- WHAT IS REQUIRED
Where a line of the data holds the word "This", copy that line.

****

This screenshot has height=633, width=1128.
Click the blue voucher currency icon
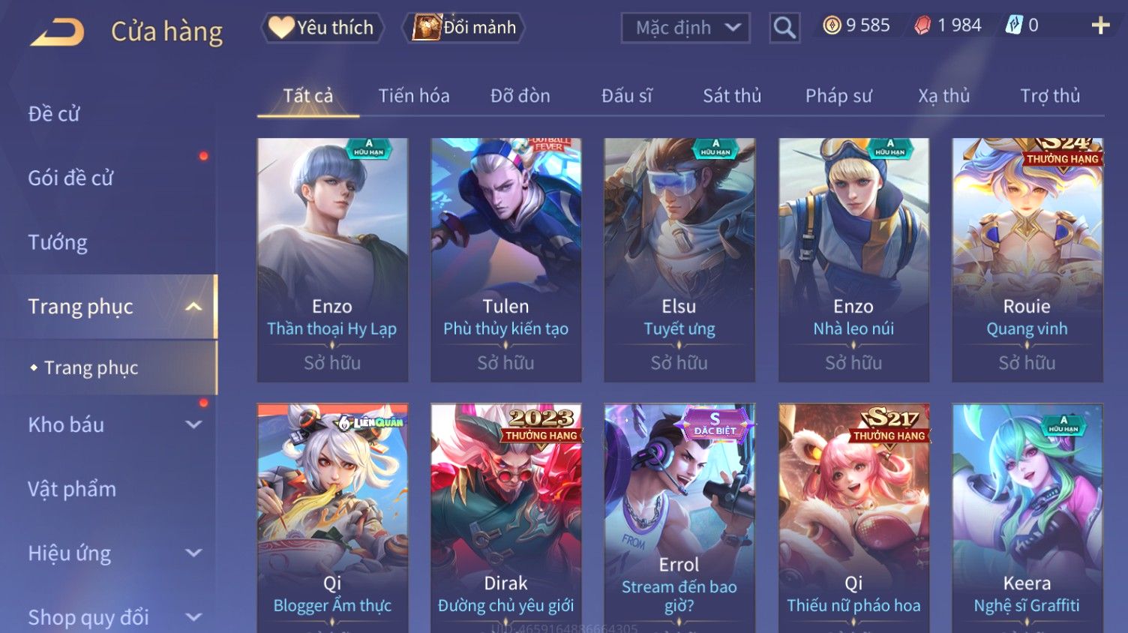[x=1014, y=26]
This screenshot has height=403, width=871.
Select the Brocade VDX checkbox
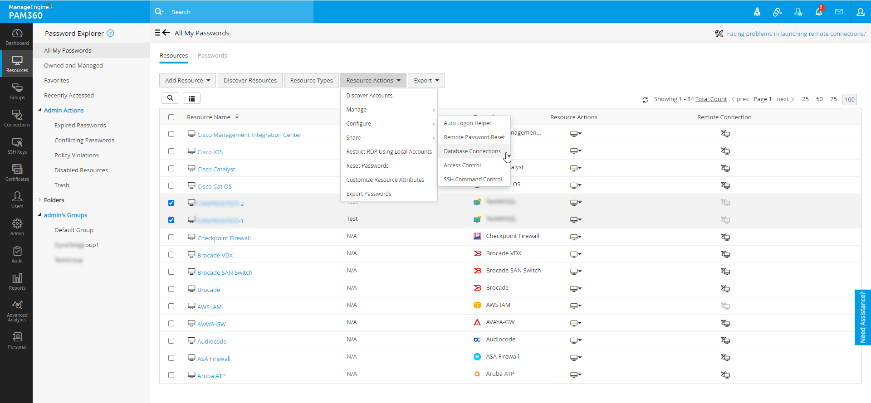171,255

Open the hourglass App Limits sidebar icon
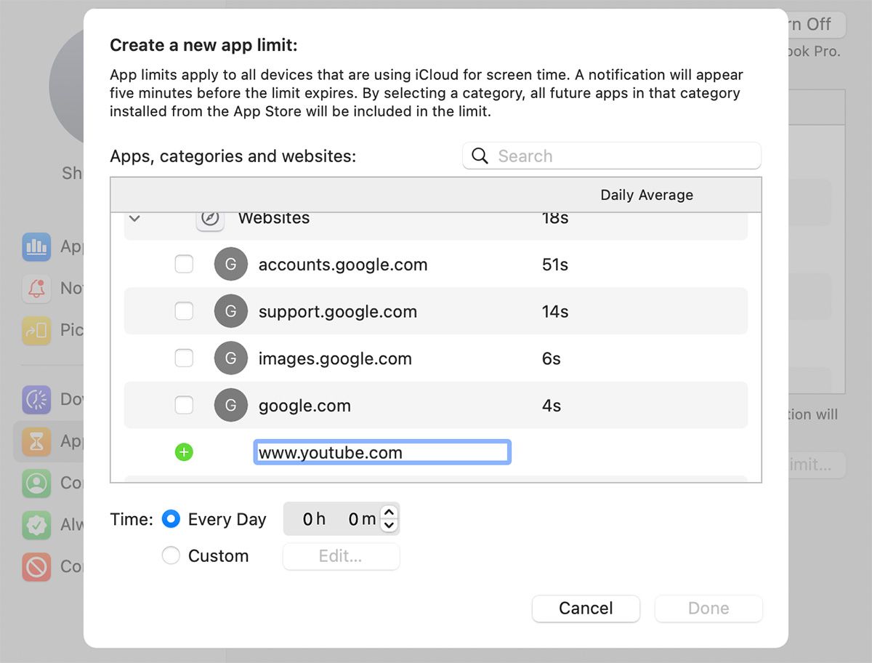coord(36,441)
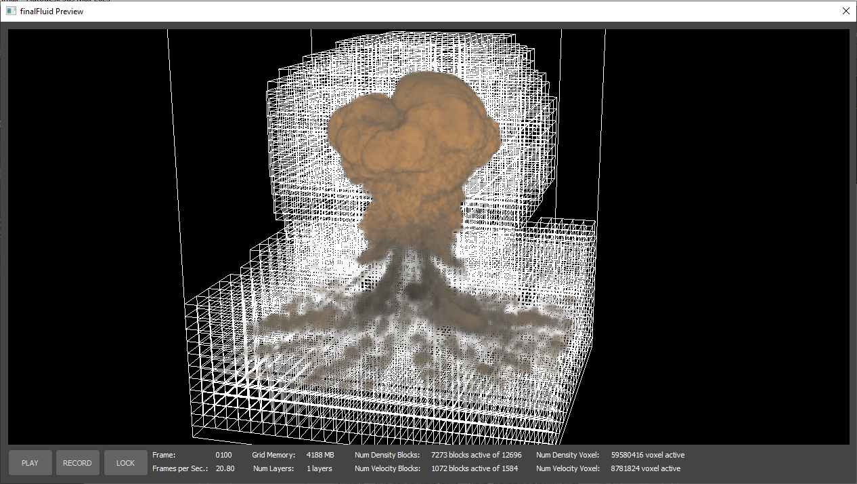Click the Frame label in status bar
The height and width of the screenshot is (484, 857).
pyautogui.click(x=164, y=455)
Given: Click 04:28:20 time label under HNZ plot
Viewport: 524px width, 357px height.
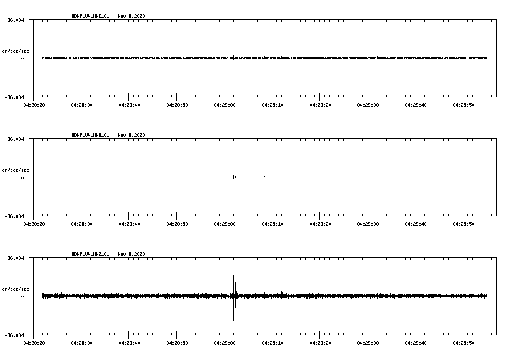Looking at the screenshot, I should 34,343.
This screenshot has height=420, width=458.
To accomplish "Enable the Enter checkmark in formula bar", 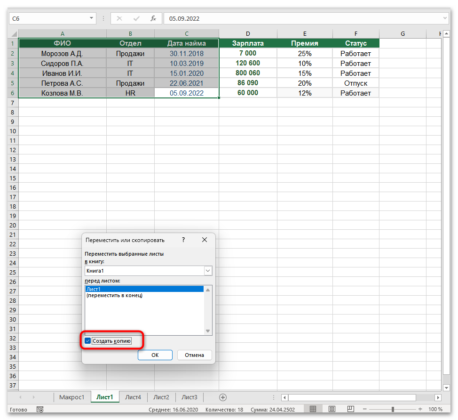I will 137,18.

****

- EXPECTED ANSWER
This screenshot has height=633, width=1128.
This screenshot has height=403, width=871.
This screenshot has height=420, width=458.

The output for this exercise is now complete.